The election overhaul in Texas comes as Republicans seek to hold onto power in a rapidly changing state where people of color make up virtually all of the population growth — and that growth is concentrated in large cities that tend to vote Democratic.
“It does make it easier and than ever before for anybody to go cast a ballot. It does also, however, make sure it is harder than ever for people to cheat at the ballot box,” Abbott said at an event at which he signed the bill into law.
Opponents of Senate Bill 1 said its provisions will disproportionately restrict voting access for marginalized voters — particularly people of color and those with disabilities.
The new law takes aim at Harris County, the home of Houston, which last year offered drive-thru voting and 24-hour early voting. The bill restricts the hours counties can offer early voting to between 6 a.m. and 10 p.m. And it prohibits tactics like the ones Harris County used in 2020, when a garage at the Toyota Center — the home of the NBA’s Houston Rockets — was among the venues used as a place residents could vote from their vehicles.
The bill also blocks counties from sending unsolicited mail-in voting applications — even to those who are over age 65 and therefore qualify automatically to vote by mail. It also places new rules around mail-in voting, increases protections for partisan poll watchers and sets new limits on those who help voters, including those with disabilities, to cast their ballots.
Marc Elias, the leading Democratic elections lawyer, said immediately after Abbott signed the bill that he had filed a lawsuit on behalf of a group of Texas organizations challenging the law, arguing it violates the Voting Rights Act.
The lawsuit says the new Texas law contains provisions “intended to impose a particular burden on Texas’s Black and Latino communities — exacerbating the marginalization caused by more than a century of discriminatory practices.”

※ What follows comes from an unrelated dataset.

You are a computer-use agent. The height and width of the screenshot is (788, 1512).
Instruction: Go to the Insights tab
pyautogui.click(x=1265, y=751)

“SB 1 is an appalling, anti-democracy effort by Texas Republicans to construct barriers to voting for people they believe will not support them,” Eric Holder, the US attorney general under then-President Barack Obama, said in a statement. “What makes this bill and similar ones Republicans are pushing across the country even more un-American is that Republicans are using the ‘Big Lie’ about the 2020 election as a pretext to support them. The reality is that these bills have nothing to do with election integrity or security, but rather are discriminatory measures making it harder for all people to vote. These bills will have a disproportionate impact on communities of color.”
Instead, they are looking to Congress for action. In Texas, state House Democratic lawmakers left Austin and traveled to Washington to urge Congress to approve new voter protections.

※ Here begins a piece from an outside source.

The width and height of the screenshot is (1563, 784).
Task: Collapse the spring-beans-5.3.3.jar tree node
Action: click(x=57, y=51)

However, measures to expand voting rights are stalled on Capitol Hill with Senate Democrats unable to break the 60-vote filibuster threshold — and unable to eliminate the filibuster, due to opposition within the party.
“I was born in segregation,” Democratic state Rep. Garnet Coleman said before Tuesday’s House vote to approve the bill. “We think we’ve made progress, and then all of a sudden there’s a new law that moves us back in time.”
Republicans in Texas, meanwhile, said their election reforms were aimed at making it easier to vote and harder to cheat — a refrain GOP lawmakers have used even though there is no evidence of widespread voter fraud in Texas.
“The common-sense reforms in this legislation strengthen our trust in the electoral process, from voter registration through the final tallying of ballots. Texans can cast their votes with confidence knowing that they’ll be counted and reported accurately,” said Republican state Sen. Bryan Hughes, the provision’s author.